El pequeño emigrante le pareció entonces un ser a la deriva, un alma transitoria que habría de inventarse en desconocidas voces. El chico viajaba hacia otro yo, hacia una invención locuaz en la que la isla interior de su infancia encerraría para siempre las tierras verdes la madre enjuta y los llantos de su hermana. Pudo ver entonces Poroto al chico atrapado en el hombre inventado, en un cerco secreto, castillo y mazmorra del pasado.

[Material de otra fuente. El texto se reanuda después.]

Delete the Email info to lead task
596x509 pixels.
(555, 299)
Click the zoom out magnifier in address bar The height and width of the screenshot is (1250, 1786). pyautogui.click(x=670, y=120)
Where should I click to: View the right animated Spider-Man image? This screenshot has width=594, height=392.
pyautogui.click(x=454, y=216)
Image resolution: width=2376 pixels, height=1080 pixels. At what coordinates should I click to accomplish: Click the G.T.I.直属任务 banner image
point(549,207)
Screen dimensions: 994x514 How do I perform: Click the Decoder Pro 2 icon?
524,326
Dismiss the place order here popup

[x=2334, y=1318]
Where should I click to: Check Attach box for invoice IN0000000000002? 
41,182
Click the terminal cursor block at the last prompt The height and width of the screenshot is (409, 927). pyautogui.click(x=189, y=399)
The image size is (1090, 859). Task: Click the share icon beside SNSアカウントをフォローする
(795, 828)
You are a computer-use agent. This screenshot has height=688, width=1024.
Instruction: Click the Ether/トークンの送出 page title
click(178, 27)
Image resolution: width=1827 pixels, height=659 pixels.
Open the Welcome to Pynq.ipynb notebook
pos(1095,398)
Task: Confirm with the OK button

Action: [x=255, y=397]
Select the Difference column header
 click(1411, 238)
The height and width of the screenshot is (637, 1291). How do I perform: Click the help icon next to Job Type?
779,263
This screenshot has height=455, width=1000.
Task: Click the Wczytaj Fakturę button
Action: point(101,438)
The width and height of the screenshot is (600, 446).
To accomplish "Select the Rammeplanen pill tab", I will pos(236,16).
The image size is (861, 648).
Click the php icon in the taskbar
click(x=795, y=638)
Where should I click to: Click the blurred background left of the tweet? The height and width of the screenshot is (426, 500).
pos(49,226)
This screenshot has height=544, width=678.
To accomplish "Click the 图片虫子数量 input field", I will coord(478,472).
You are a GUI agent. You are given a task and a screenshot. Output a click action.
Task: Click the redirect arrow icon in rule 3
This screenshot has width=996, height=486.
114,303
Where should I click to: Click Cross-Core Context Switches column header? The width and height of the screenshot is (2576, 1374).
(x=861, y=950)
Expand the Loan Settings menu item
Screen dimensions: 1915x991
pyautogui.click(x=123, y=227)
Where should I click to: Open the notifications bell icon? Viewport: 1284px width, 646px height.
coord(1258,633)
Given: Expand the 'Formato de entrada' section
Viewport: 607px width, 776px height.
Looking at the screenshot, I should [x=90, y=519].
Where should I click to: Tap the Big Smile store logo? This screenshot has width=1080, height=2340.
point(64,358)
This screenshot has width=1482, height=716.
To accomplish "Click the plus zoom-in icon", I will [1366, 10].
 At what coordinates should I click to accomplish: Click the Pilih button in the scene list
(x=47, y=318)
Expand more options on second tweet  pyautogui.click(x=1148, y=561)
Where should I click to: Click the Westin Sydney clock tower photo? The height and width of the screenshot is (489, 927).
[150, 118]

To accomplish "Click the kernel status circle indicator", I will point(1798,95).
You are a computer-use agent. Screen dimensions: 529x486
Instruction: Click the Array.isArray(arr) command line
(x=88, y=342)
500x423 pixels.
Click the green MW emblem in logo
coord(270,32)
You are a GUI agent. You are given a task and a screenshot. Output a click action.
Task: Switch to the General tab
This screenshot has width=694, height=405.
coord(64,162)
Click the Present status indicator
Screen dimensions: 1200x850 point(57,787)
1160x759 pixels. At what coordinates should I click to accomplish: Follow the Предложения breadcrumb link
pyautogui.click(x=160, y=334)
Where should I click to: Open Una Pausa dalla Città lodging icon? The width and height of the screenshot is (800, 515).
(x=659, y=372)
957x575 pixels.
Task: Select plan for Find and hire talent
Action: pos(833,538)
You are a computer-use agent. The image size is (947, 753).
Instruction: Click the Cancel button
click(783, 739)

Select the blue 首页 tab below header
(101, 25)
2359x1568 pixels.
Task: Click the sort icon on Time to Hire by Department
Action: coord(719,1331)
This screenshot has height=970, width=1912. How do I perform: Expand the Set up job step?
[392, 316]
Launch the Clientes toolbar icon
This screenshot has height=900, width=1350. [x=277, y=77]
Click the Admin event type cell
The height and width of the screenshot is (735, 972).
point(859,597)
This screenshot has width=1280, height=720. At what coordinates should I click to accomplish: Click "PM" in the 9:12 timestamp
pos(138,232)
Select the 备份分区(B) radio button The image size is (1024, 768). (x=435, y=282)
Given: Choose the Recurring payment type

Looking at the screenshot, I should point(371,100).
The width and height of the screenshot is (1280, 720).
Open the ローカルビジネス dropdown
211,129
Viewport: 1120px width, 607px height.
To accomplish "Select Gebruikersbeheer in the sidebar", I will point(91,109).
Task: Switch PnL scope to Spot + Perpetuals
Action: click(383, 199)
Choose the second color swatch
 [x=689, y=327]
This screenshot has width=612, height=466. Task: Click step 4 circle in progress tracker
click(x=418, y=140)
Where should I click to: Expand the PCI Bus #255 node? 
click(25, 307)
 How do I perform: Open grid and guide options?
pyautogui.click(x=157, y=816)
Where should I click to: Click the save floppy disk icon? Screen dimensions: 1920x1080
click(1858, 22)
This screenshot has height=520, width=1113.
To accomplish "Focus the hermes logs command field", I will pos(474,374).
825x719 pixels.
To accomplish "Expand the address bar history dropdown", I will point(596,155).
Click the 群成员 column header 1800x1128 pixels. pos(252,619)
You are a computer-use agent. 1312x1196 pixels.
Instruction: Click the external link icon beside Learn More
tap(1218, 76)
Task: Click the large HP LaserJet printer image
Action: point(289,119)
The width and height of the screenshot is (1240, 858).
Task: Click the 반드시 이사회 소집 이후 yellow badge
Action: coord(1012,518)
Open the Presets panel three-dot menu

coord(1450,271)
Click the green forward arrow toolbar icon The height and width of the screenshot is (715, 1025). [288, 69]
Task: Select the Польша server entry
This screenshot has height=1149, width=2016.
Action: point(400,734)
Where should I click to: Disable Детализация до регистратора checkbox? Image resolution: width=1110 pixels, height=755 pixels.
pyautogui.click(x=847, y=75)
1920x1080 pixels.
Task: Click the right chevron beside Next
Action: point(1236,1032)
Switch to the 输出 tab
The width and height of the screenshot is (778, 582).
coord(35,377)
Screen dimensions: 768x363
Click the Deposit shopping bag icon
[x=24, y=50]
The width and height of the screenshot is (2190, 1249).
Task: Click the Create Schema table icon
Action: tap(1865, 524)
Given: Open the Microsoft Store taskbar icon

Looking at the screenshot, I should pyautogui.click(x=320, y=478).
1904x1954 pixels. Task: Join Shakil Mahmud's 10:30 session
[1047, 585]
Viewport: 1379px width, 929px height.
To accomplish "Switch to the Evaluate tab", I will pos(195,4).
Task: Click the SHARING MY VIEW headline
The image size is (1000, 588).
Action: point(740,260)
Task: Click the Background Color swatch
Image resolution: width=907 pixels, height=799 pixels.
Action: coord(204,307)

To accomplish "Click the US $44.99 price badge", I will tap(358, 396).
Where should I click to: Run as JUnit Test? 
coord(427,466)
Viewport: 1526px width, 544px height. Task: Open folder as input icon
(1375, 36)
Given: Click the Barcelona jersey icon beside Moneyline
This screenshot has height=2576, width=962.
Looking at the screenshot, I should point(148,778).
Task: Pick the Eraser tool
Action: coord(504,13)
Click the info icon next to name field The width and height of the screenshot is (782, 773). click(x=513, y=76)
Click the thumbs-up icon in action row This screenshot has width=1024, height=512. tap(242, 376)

Quiso alcanzarle un canto para sus huecos, caléndula para sus días de nuevo nombre. Poroto tenía ninguna cosa, manos vacías. Sólo el pulso apoyado en su cuello. De Poroto en el pulso surgieron entonces profundas voces, gutural estruendo de olas, océano que se hizo sangre en las venas, que se hizo enorme tormenta y fuerza tremenda para nutrir sus cuerpos y limpiar la tristeza del chico y limpiar de Poroto las penas. Y no fueron chicharras sino sirenas.


Amanecía Poroto pequeña infinita bajo un cielo de amarillo ceniza y el mar se abría como una tinta azul sembrada de intermitencia espuma. La nave empujaba su morro caliente y anunciaba bullicio en las venas. Era hermosa la mañana que paría el cielo y el firmamento huyendo hacia otra noche. Poroto despeñaba preguntas y deshilachaba huesos asomada al costado de aquella nave rotunda. Llegaría el sol y le enseñaría el perfil de una tierra. Poroto sabía que habría de llegar la tierra. No sabía de qué nombres dolían las estrellas. De qué nombre dolía su pena. Mas sabía el nombre de una estrecha aldea de un fuego dulce y de un encontrarse apenas. Se insinuaban un olor de india y un sauce que no era palmera. Eucalipto y flor de azucena. Dientes de maíz, maíz de negra. Entonces Poroto sentía la brisa y reía apenas. Llegaba la tierra a través del viento y en el viento viajaba la voz de argento. Qué linda se veía Poroto asomada al final del destino. Se veía como una pregunta de charol brillante flotando ahí delante frente a la nave que barría su lejano origen y el camino detrás de aquel pueblo chiquito.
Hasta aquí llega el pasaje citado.